Personal information
- Full name: Andrew David Innes
- Born: 3 May 1905 Glasgow, Lanarkshire, Scotland
- Died: 23 February 1968 (aged 62) Milngavie, Dunbartonshire, Scotland
- Batting: Right-handed
- Bowling: Right-arm off break

Domestic team information
- 1925–1934: Scotland

Career statistics
| Competition | First-class |
| Matches | 5 |
| Runs scored | 164 |
| Batting average | 16.40 |
| 100s/50s | –/– |
| Top score | 48 |
| Balls bowled | 84 |
| Wickets | 1 |
| Bowling average | 26.00 |
| 5 wickets in innings | – |
| 10 wickets in match | – |
| Best bowling | 1/12 |
| Catches/stumpings | 6/– |
- Source: Cricinfo, 28 June 2022

= Andrew Innes (cricketer) =

Scottish cricketer

Andrew David Innes (3 May 1905 — 23 February 1968) was a Scottish first-class cricketer.

Innes was born at Glasgow in May 1905 and was educated in the city at The Glasgow Academy.
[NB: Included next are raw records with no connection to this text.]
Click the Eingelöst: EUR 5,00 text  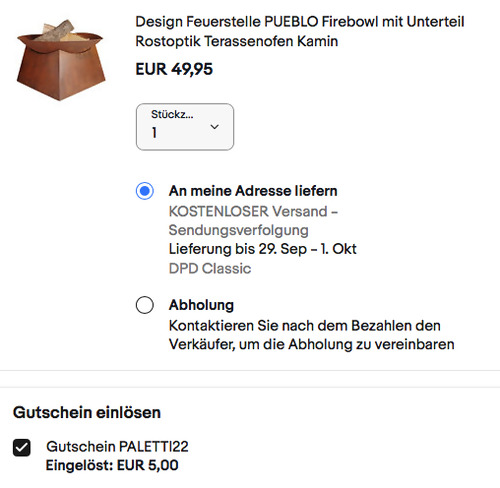pyautogui.click(x=112, y=465)
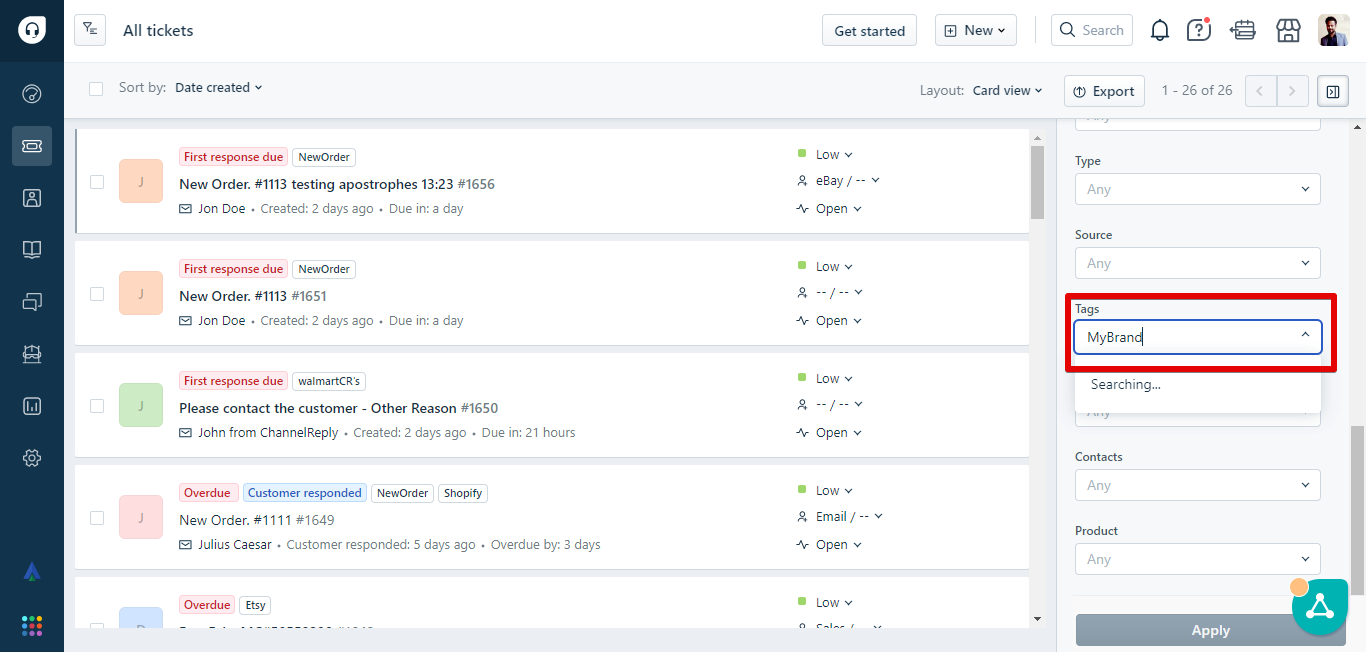
Task: Click the Search box in header
Action: point(1092,30)
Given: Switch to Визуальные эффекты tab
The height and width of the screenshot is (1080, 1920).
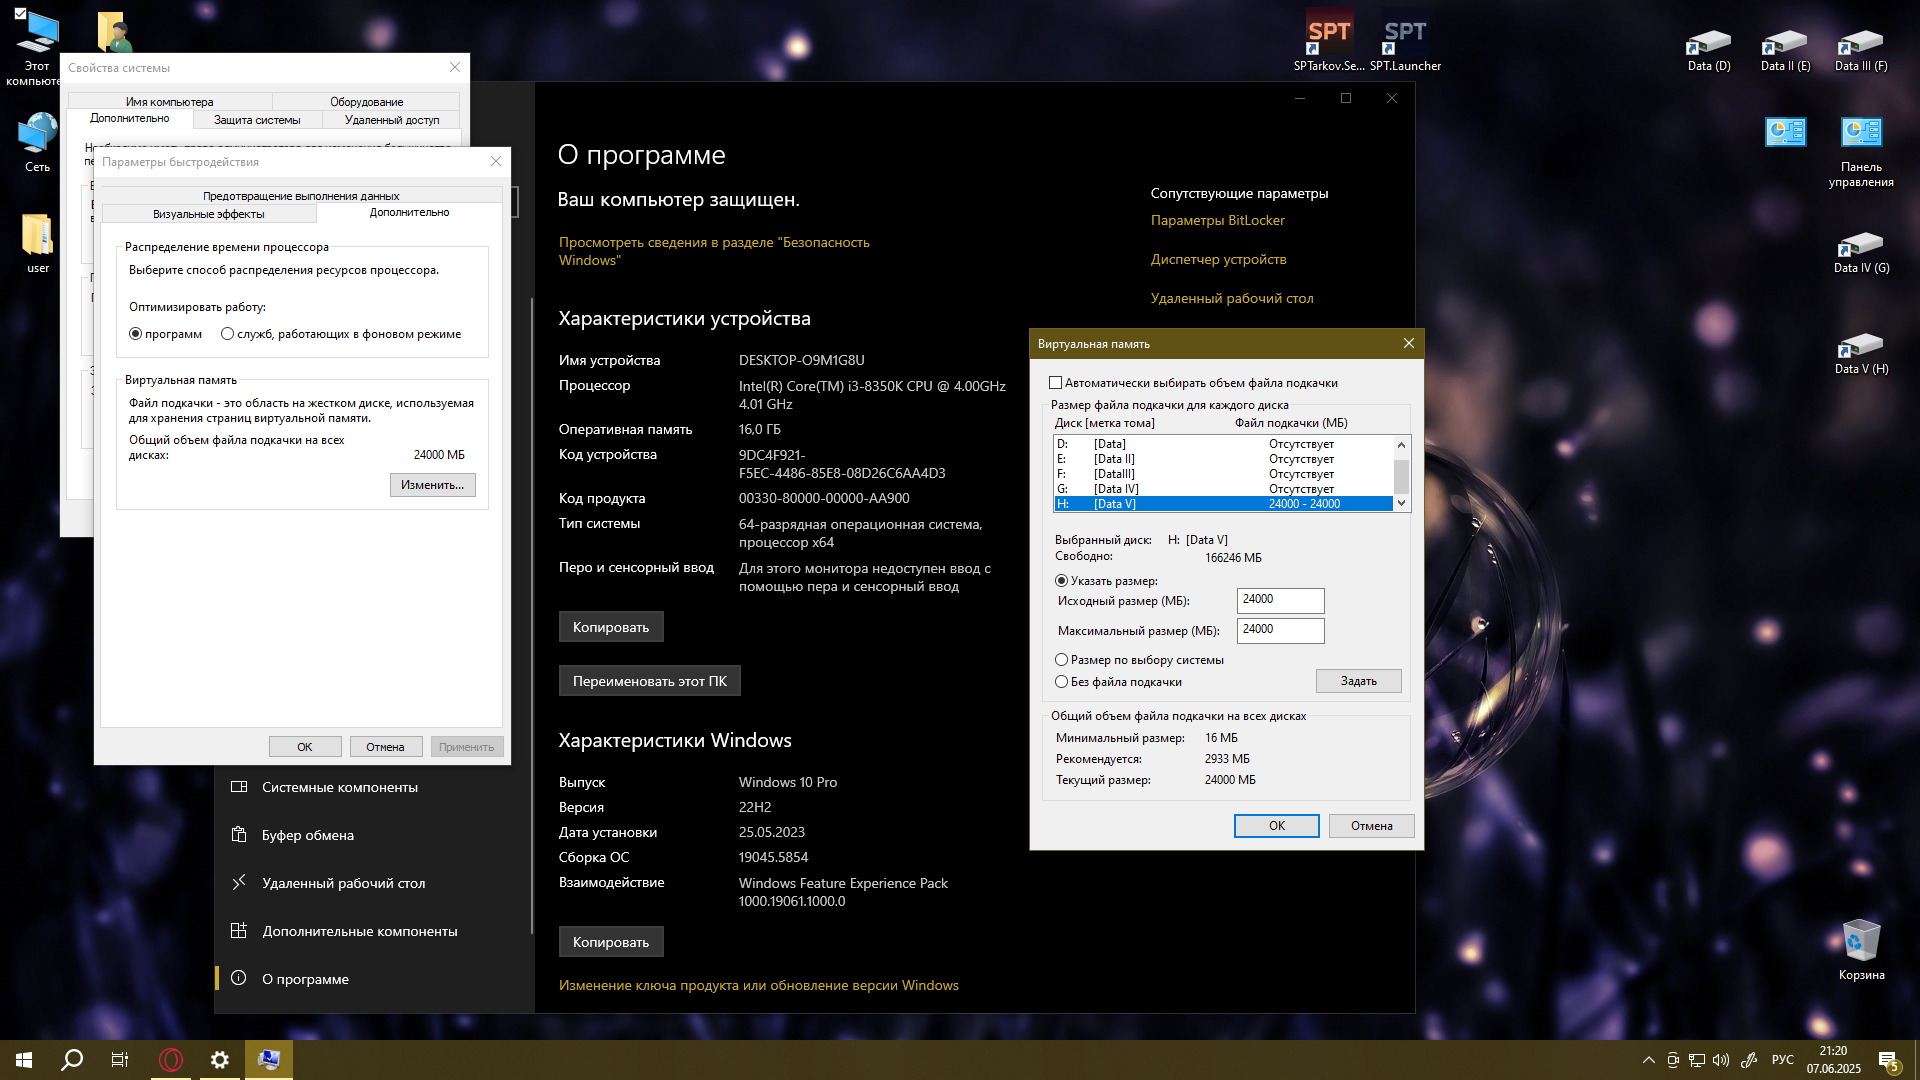Looking at the screenshot, I should pyautogui.click(x=208, y=214).
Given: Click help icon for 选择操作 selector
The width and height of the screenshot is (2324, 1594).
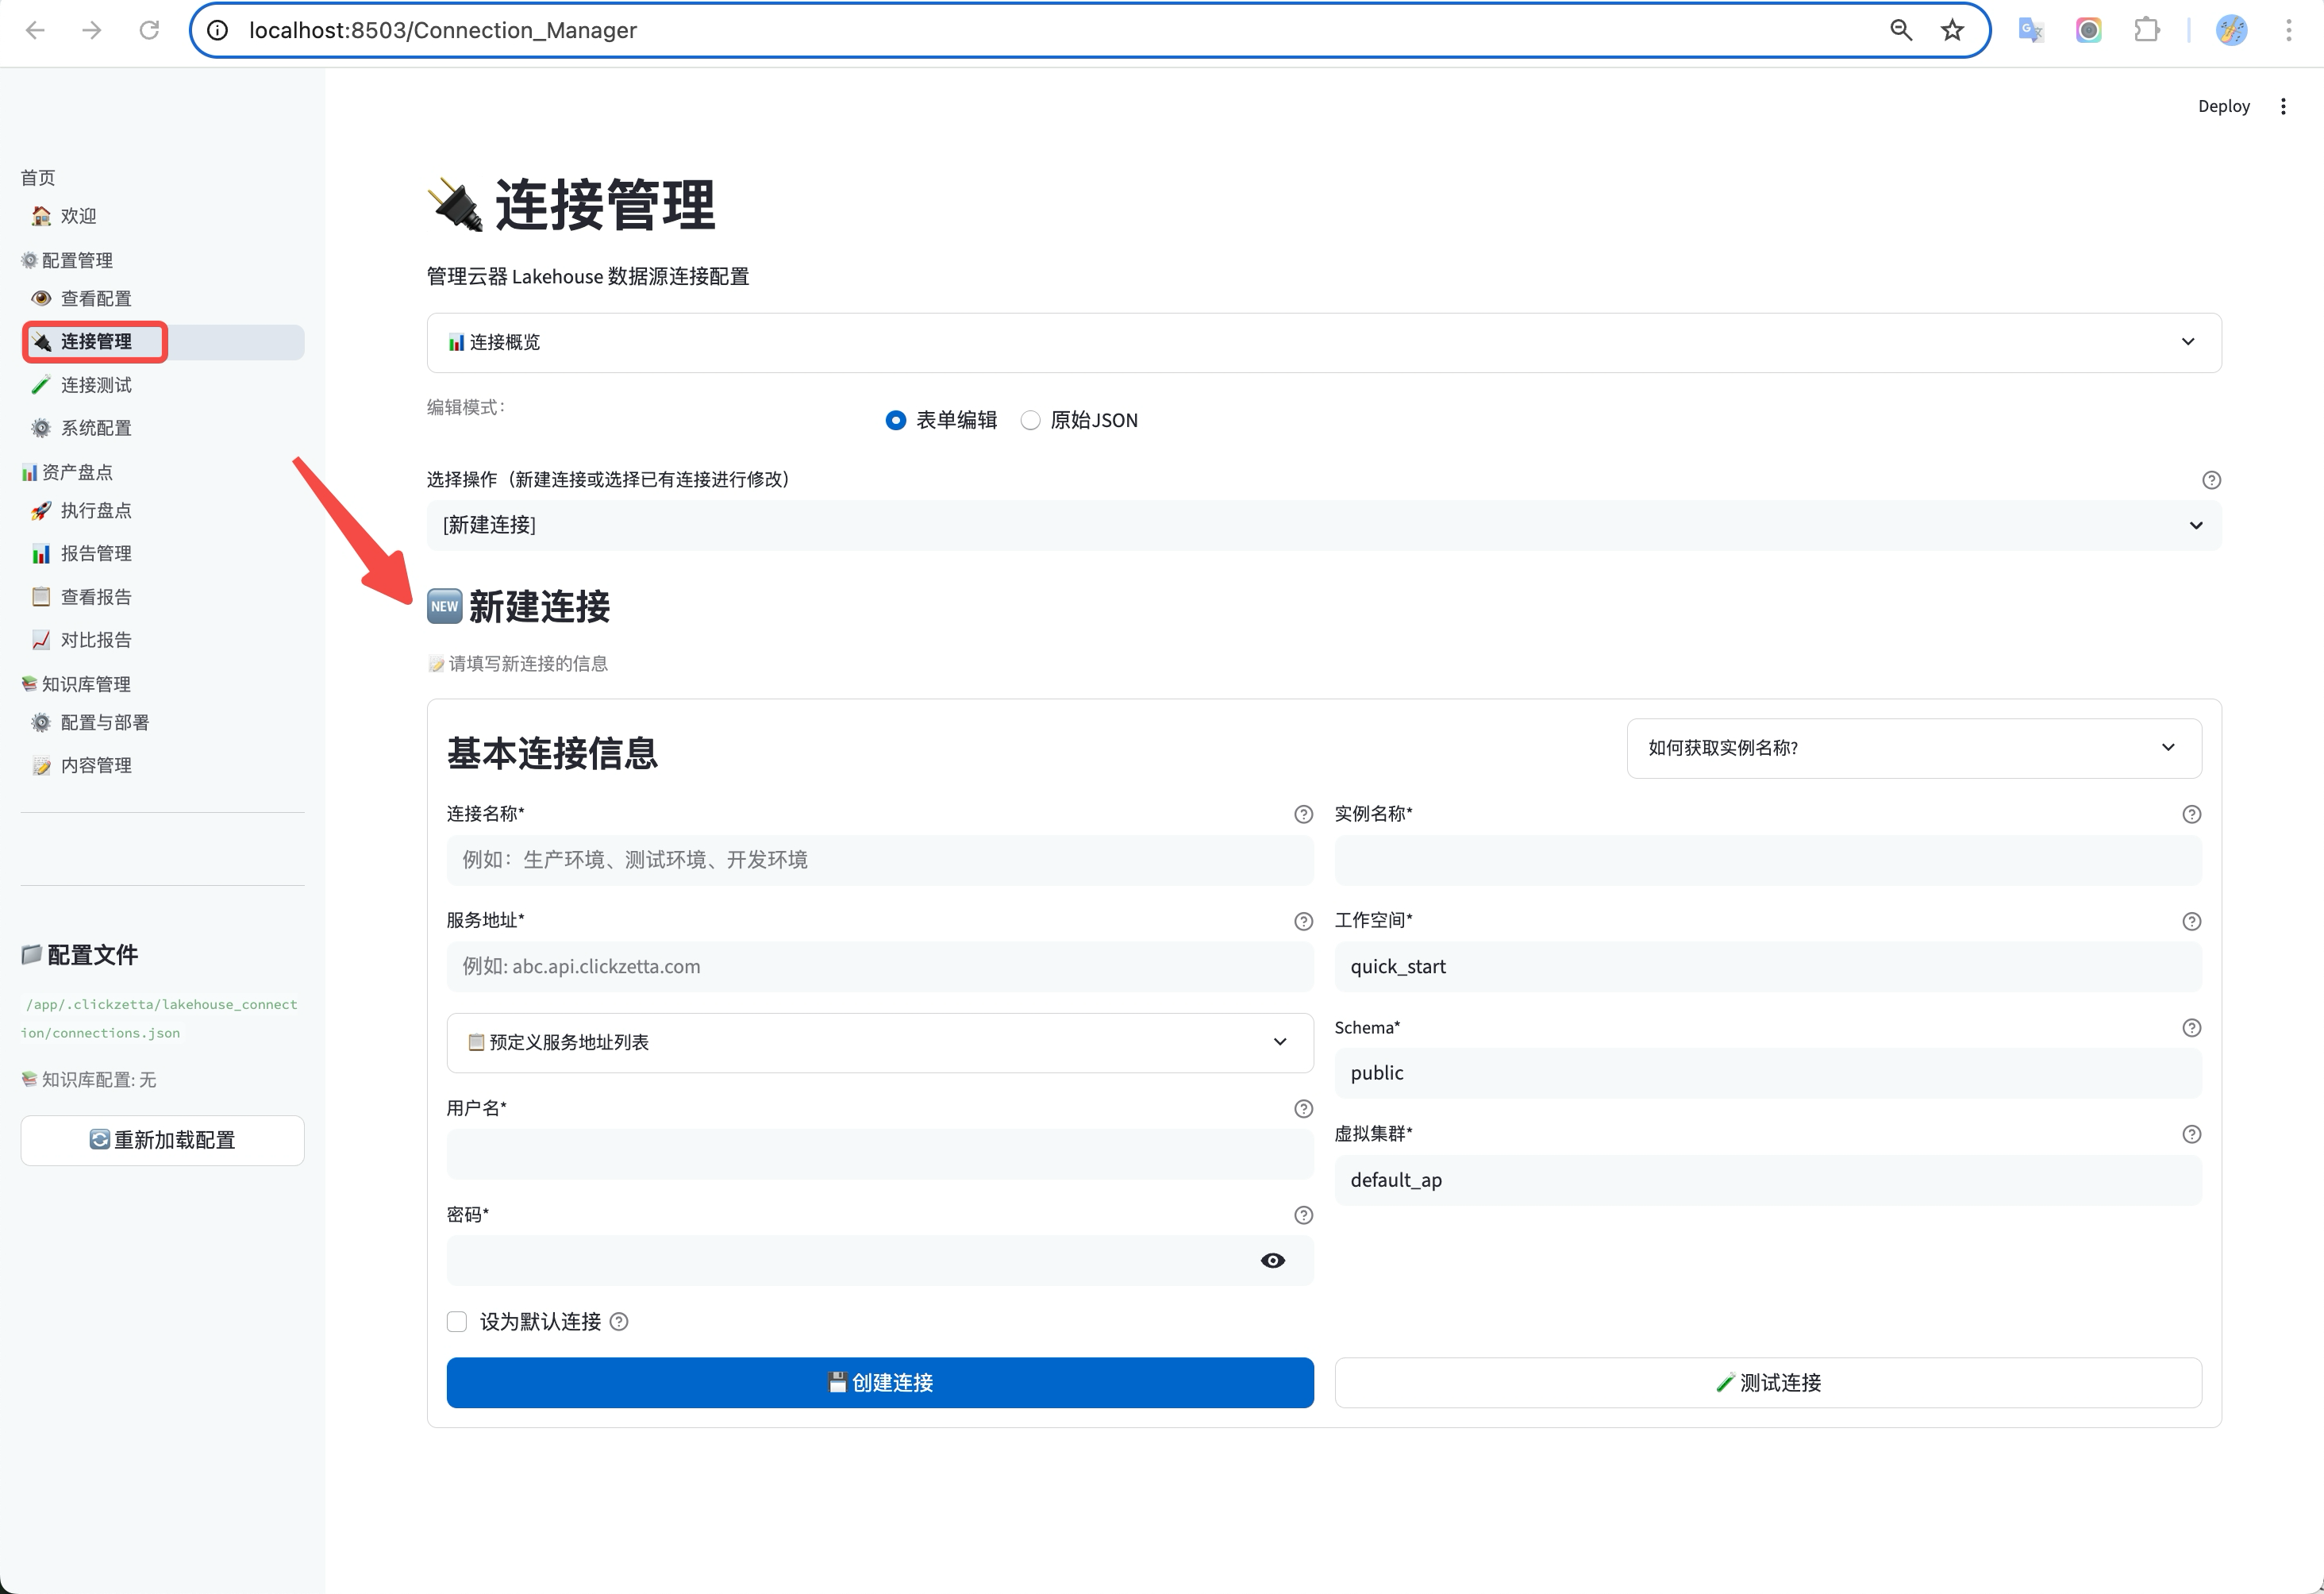Looking at the screenshot, I should point(2211,480).
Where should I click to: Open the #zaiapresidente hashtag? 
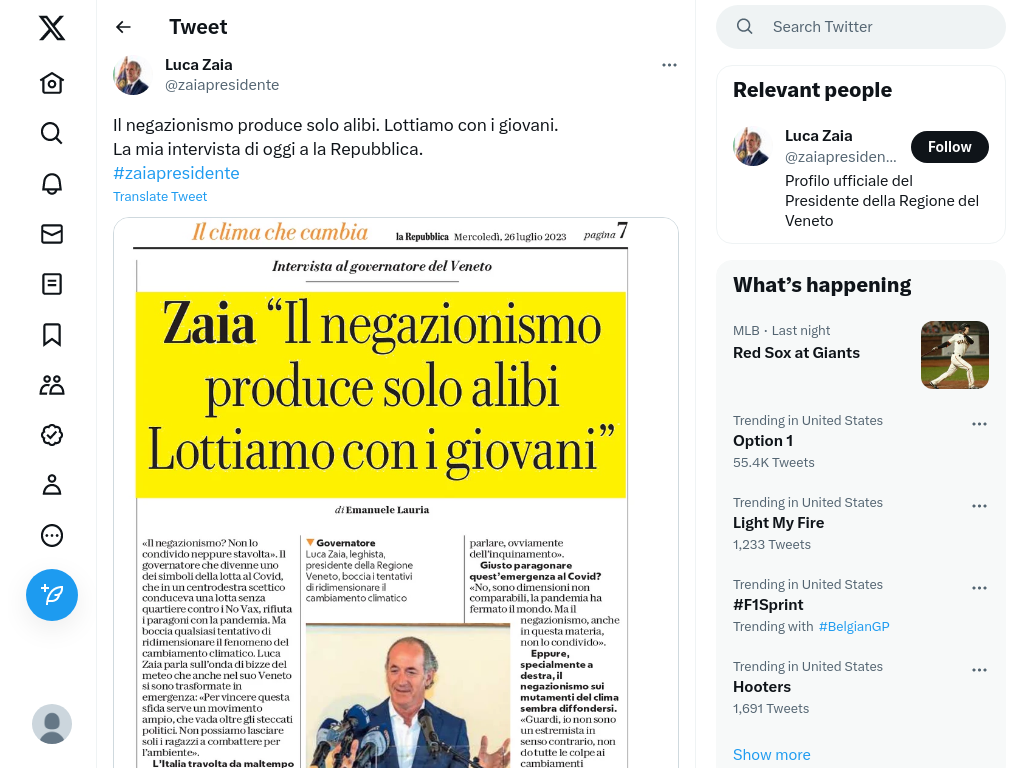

A club cricketer for Glasgow Academicals Cricket Club, he made his debut for Scotland in first-class cricket against Ireland at Dublin in 1925. Innes played first-class cricket for Scotland until 1934, making six appearances; four of these came against Ireland, with a further two coming against the touring South Africans in 1929, and the touring Australians in 1934. He scored a total of 164 runs in these matches at an average of 16.40, with a highest score of 48. Innes was an insurance inspector by profession. He died in February 1968 at Milngavie, Dunbartonshire.